It was after the evening meal, at a time which might have corresponded to an hour or so before midnight, that the selected eighteen girls began to arrive. Miela brought them into the living room with us until they were all together.

It was a curious gathering—this bevy of Mercutian maidens. They all seemed between the ages of sixteen and twenty‑three—fragile, dainty little wisps of femininity, yet having a strength in their highly developed wing muscles that was truly surprising.

They were dressed in the characteristic costume I have described, with only a slight divergence of color or ornamentation. They were of only two types—jet black tresses, black eyes, and red‑feathered wings like Miela; or the less vivid, more ethereal Anina—blue‑eyed, golden‑haired, with wing feathers of light blue.

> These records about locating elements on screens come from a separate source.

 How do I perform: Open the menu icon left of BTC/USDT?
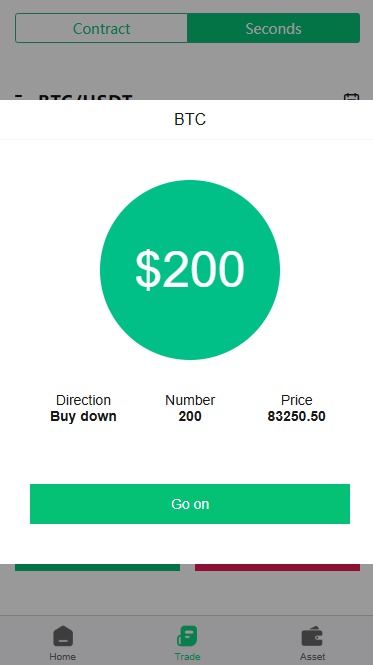click(18, 97)
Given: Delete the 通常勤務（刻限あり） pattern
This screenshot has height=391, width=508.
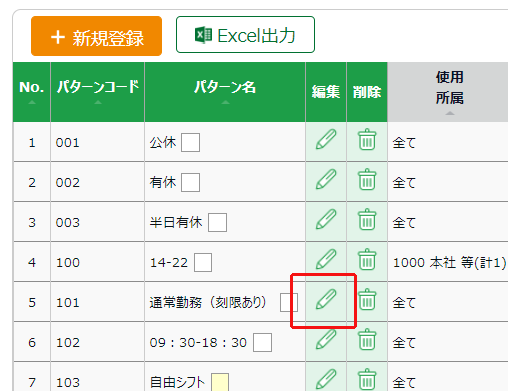Looking at the screenshot, I should coord(367,299).
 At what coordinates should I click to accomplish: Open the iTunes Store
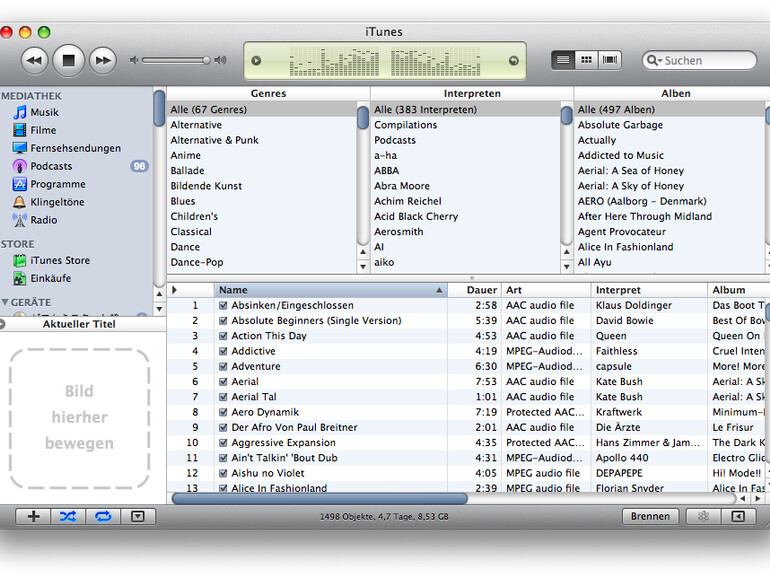click(59, 261)
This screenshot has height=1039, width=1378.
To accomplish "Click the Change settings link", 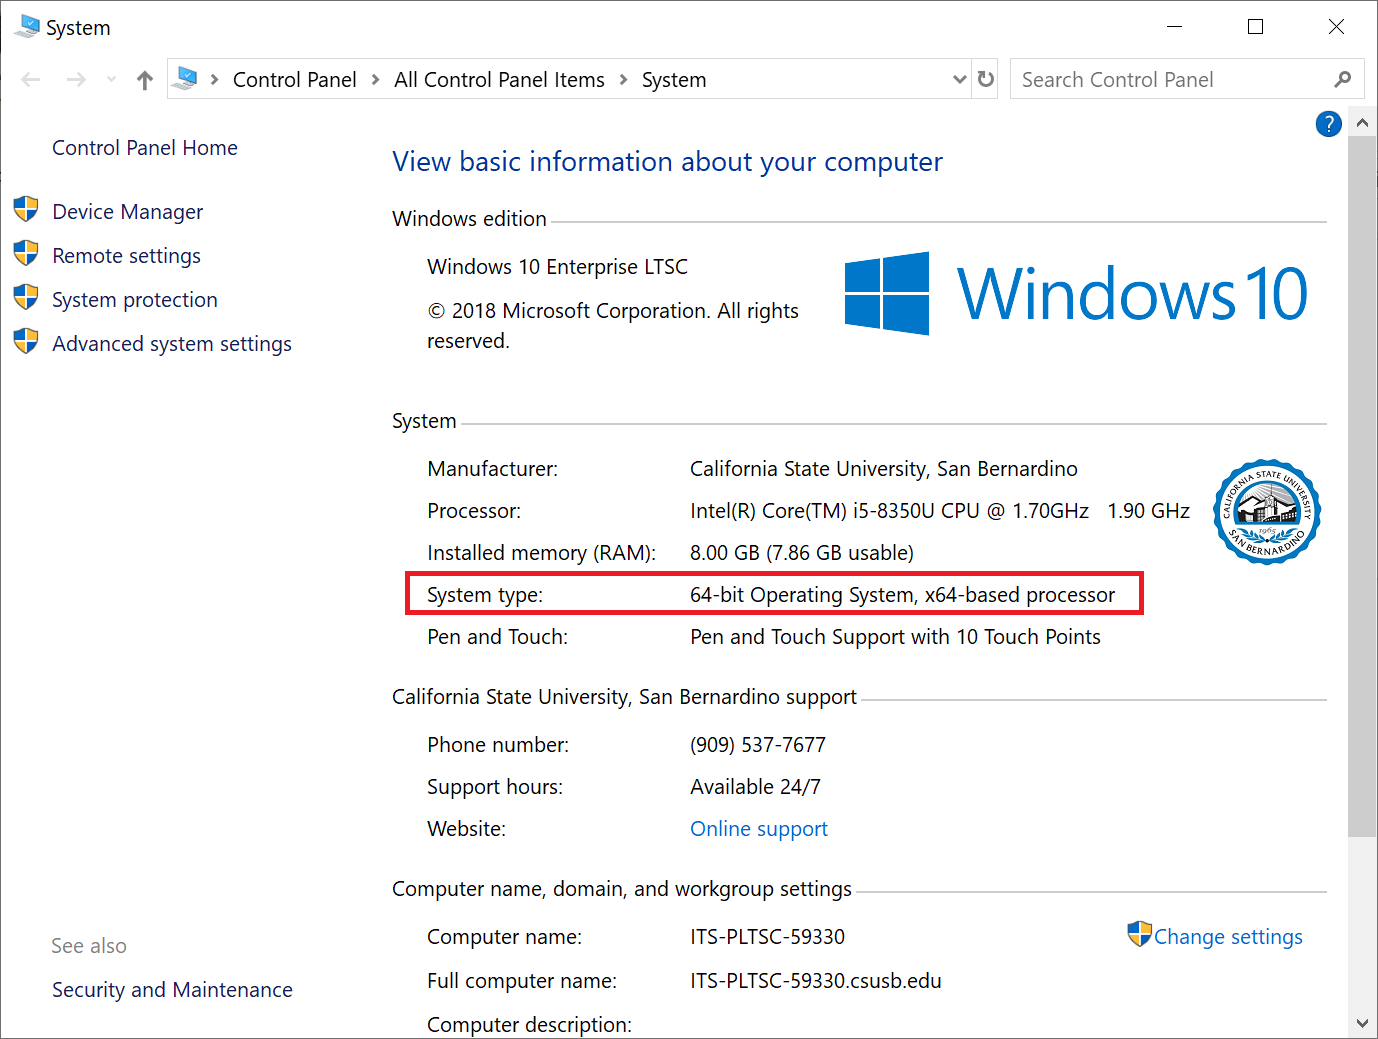I will (1227, 937).
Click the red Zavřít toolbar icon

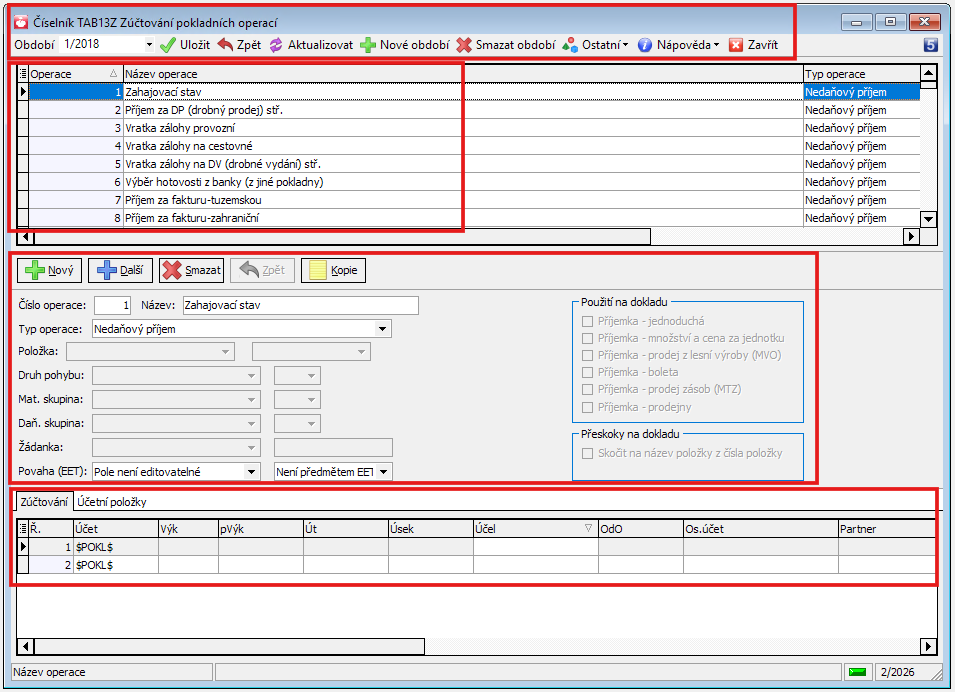[x=736, y=45]
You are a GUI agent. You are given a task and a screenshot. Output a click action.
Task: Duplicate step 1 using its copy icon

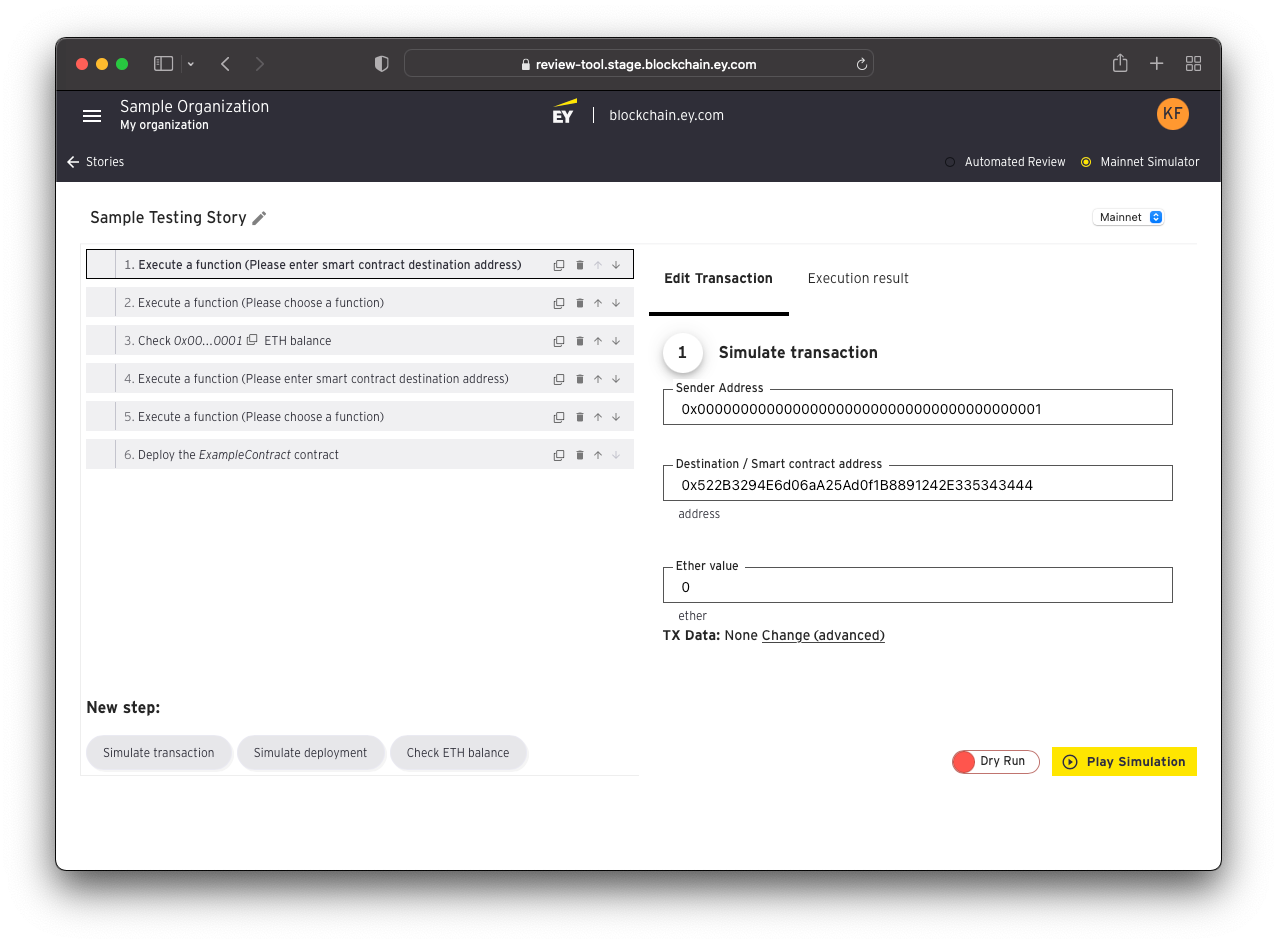pos(559,264)
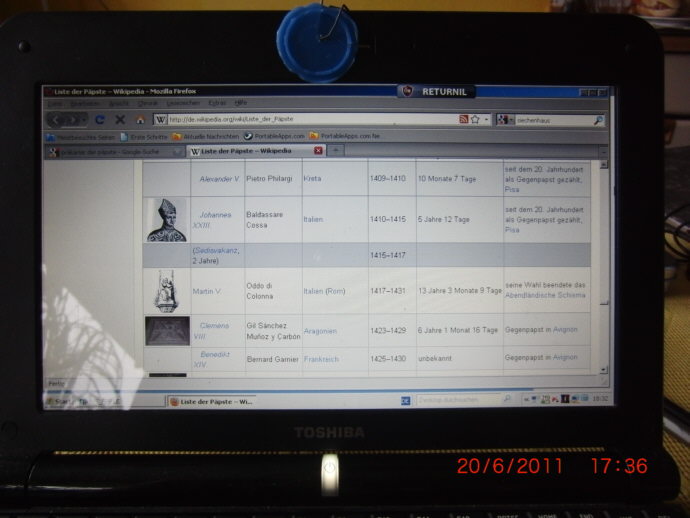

When they had all arrived we went into the garden behind the house. In a moment more Mercer and I were seated side by side on the little bamboo platform. Miela and Anina took the center positions so that they would be near us. The other girls ranged themselves along the sides, each grasping one of the handles.

In another moment we were in the air. My first sensation was one of a sudden rushing forward and upward. The frail little craft swayed under me alarmingly, but I soon grew used to that. The flapping of those many pairs of huge wings so close was very loud; the wind of our swift forward flight whistled past my ears. Looking down over the side of the platform, between the bodies of two of the girls, I could see the city silently dropping away beneath us. Above there was nothing but the same dead gray sky, black in front, with occasional vivid lightning flashes and the rumble of distant thunder.

Underneath the storm cloud, far ahead, the jagged tops of a range of mountains projected above the horizon. As I watched they seemed slowly creeping up and forward as the horizon rolled back to meet them.

For half an hour or so we sped onward through the air. We were over the mountains now. Great jagged, naked peaks of shining metal towered above us, with that broken, utterly desolate country beneath. We swept continually upward, for the mountains rose steadily in broad serrated ranks before us.

Occasionally we would speed up a narrow defile, with the broken, tumbling cliffs rising abruptly over our heads, only to come out above a level plateau or across a cañon a thousand feet deep or more.

The storm broke upon us. We entered a cloud that wrapped us in its wet mist and hid the mountains from our sight. The darkness of twilight settled down, lighted by flashes of lightning darting almost over our heads. The sharp cracks of thunder so close threatened to split my eardrums.

The wind increased in violence. The little platform trembled and swayed. I could see the girls struggling to hold it firm. At times we would drop abruptly straight down a hundred or two hundred feet, with a great fluttering of wings; but all the time I knew we were rising sharply.